5:18 AM eclipse starts (moon starts getting red)
6:27 AM total eclipse (moon is red!)
6:47 AM maximum eclipse in Gloucester
Sunrise is at 6:47 AM and the moon sets at :6:52 AM So you can see there is a pile up with the sun rising, the moon setting and the moon is epic total all at the same time!
So if you are out at the Eastern Point lighthouse before 6:30 AM you can set up to watch the lunar eclipse set over the western harbor while the sun rises behind you in the east behind the lighthouse.
Except it is going to be raining at dawn with a 17 mph wind out of the south making it no so much fun out there. But what if the clouds part?
That yellow line points to where the sun will be coming up and the dark blue line points to where the moon is setting.
Because the blood red eclipse will be on the horizon the moon will look about as gargantuan as a giant Rubber Duck sitting in Gloucester Harbor. Except we won’t see a thing because it will be raining.
Gloucester Area Astronomy Club Meeting, June 10 2011
The Gloucester Area Astronomy Club meets at 8:00pm on the second Friday of the month, at St Paul Lutheran Church in Lanesville, on Cape Ann.
This month, join us and NASA Solar System Ambassador Ted Blank to find out all about the Cassini mission to Saturn!
The Cassini spacecraft has been returning stunningly beautiful images and undreamed of new discoveries since it arrived at Saturn in 2004, and the mission team has just received funding to continue operating the spacecraft until 2017. Find out why Cassini started its journey by being launched in the wrong direction (on purpose!) and what incredible things we have learned so far about Saturn, its rings and its moons. Learn about science instruments on board and the plans for the risky maneuvers planned during Cassini’s final orbits when it will pass inside the rings headed for a terminal encounter with Saturn’s atmosphere. Kids and adults will find this overview fun and exciting.

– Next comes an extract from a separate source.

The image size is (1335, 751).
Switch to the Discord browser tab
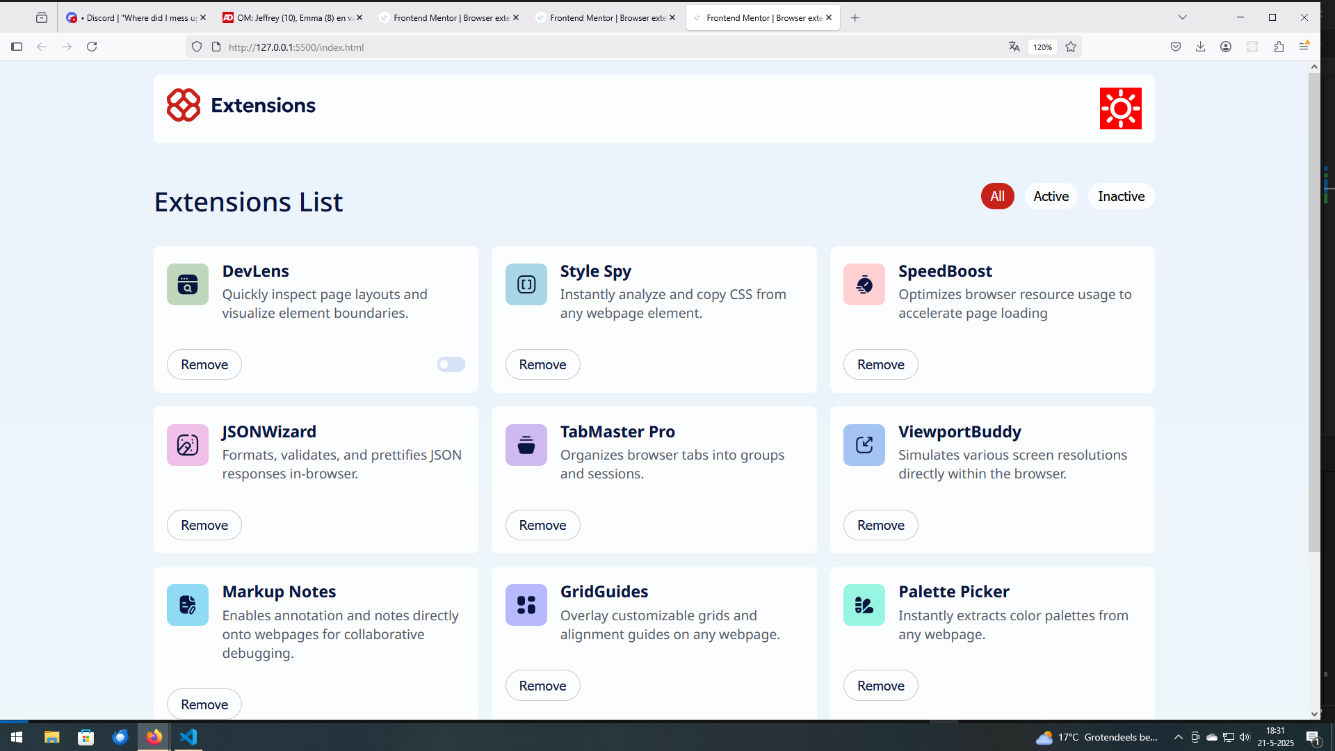(132, 17)
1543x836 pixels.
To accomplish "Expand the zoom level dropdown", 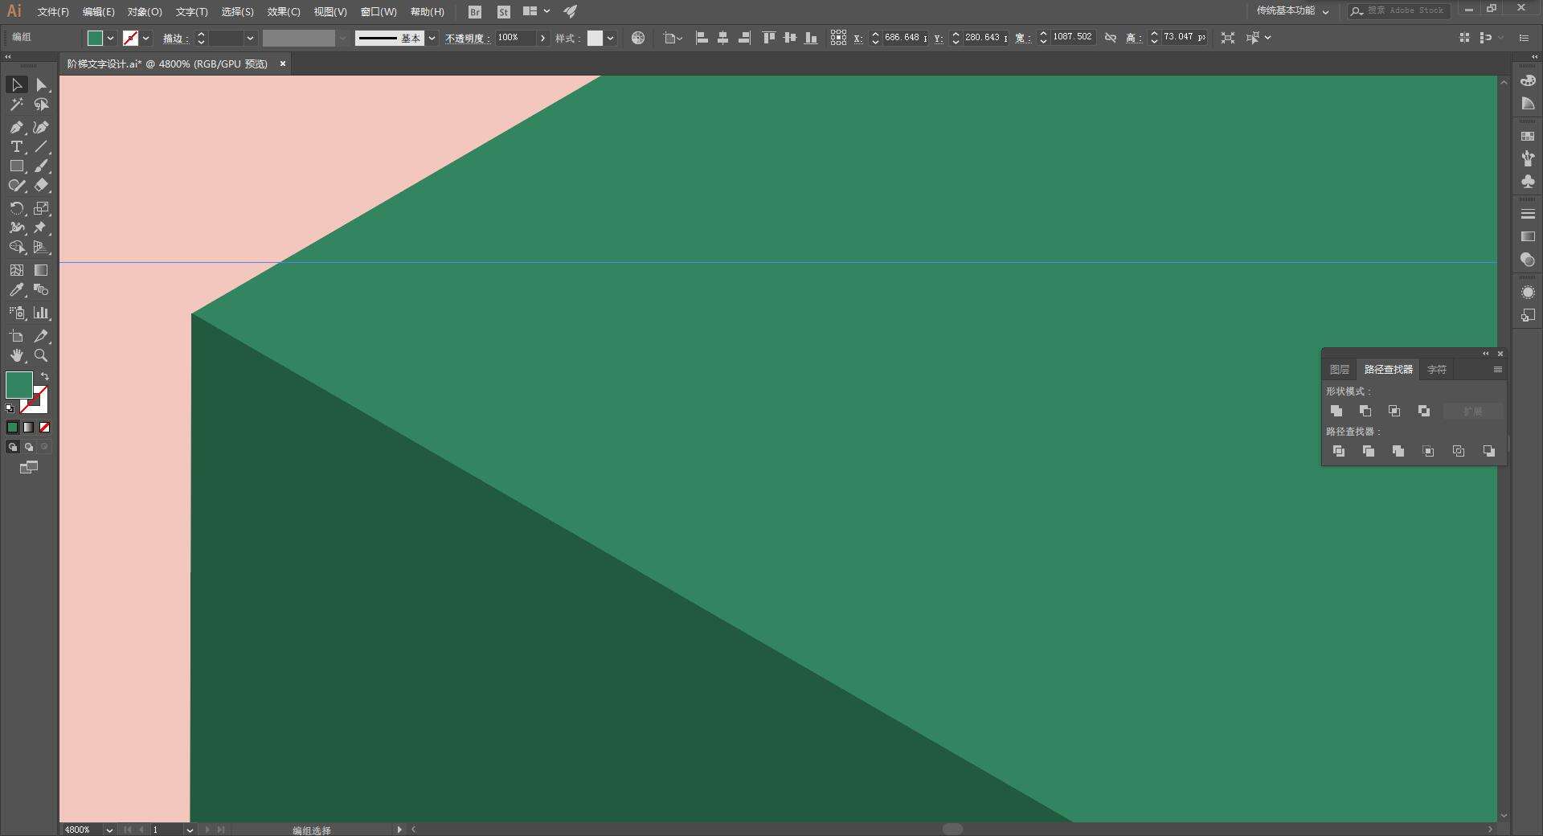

Astronomy Photo of the Day is something I usually try to catch. Stunning photos of galaxies and stuff. Well, APOD has a video for today, May 16 which has a few useful items in it for Gloucester. (Read the paragraph under the video for the non-Gloucester explanation.)
1) At 27 seconds in the setting sun with a green flash. If you have never seen one of these check it out and then the next time you are in Lanes Cove or a decent sunset viewing spot see if you can see the green flash.
2) Clouds as waves crashing into Brace Cove. at one minute and several other places.
3) Star field spinning around the North Star. You don’t have to go to a desert to get this. Go to Halibut Point State Park where the Cape Ann granite shields you from light pollution from Boston and lay on your back. If your cheap point and shoot has the ability to shoot movies in time lapse just fire it up and point it straight up. You will be amazed at the results. A tripod and pointing it at the north star helps but not necessary. You can even capture multiple shooting stars this way.
Click. Then right click and open video in a separate window so you can make it as big as possible. Watch this movie until the sun comes out. Rumor has it the sun may return in June.
If you happen to be up as astronomical twilight begins at 5:30 AM you can catch Mercury rising before the sunrise at 7:14AM. 6:30AM might be a good time to see it. Finding bright Venus is easy. Then go left and down to find Mercury.
Fun Fact: Joey down in St Croix doesn’t have to go as far left. If he was on the equator Mercury would be straight below Venus.